Dataset excerpt
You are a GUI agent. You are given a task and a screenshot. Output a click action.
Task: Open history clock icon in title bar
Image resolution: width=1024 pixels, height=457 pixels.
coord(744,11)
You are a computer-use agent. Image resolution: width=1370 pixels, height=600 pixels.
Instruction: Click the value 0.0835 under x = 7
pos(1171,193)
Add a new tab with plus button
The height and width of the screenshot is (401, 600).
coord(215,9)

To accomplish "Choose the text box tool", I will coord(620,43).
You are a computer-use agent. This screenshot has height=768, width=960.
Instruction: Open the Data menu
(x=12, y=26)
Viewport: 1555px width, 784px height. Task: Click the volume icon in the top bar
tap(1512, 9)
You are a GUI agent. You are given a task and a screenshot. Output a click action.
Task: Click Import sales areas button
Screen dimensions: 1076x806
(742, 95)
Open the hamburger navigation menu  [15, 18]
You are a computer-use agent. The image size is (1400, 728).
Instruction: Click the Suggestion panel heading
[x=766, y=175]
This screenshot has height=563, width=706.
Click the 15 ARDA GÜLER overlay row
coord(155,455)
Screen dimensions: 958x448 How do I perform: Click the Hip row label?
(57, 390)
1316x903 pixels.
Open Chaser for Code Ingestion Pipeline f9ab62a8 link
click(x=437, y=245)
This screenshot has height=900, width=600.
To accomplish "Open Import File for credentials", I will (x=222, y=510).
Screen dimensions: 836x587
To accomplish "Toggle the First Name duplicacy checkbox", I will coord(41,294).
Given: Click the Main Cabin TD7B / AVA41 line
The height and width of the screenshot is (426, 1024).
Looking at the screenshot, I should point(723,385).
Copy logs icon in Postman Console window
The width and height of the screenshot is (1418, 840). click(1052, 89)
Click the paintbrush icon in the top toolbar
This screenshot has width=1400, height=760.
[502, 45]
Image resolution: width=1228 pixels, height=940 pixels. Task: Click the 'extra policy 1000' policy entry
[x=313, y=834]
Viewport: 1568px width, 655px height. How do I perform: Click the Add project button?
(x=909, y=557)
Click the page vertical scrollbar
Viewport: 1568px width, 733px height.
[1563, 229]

* DIRECTION: Reproduce the stretch from the line containing "You are a computer-use agent. Image" through the line containing "tap(1512, 9)", substituting "Directive" for each "Instruction" and keeping everything else the same.

* COMPLETE OUTPUT:
You are a computer-use agent. Image resolution: width=1370 pixels, height=600 pixels.
Directive: Click the value 0.0835 under x = 7
pos(1171,193)
Add a new tab with plus button
The height and width of the screenshot is (401, 600).
coord(215,9)

To accomplish "Choose the text box tool", I will coord(620,43).
You are a computer-use agent. This screenshot has height=768, width=960.
Directive: Open the Data menu
(x=12, y=26)
Viewport: 1555px width, 784px height. Task: Click the volume icon in the top bar
tap(1512, 9)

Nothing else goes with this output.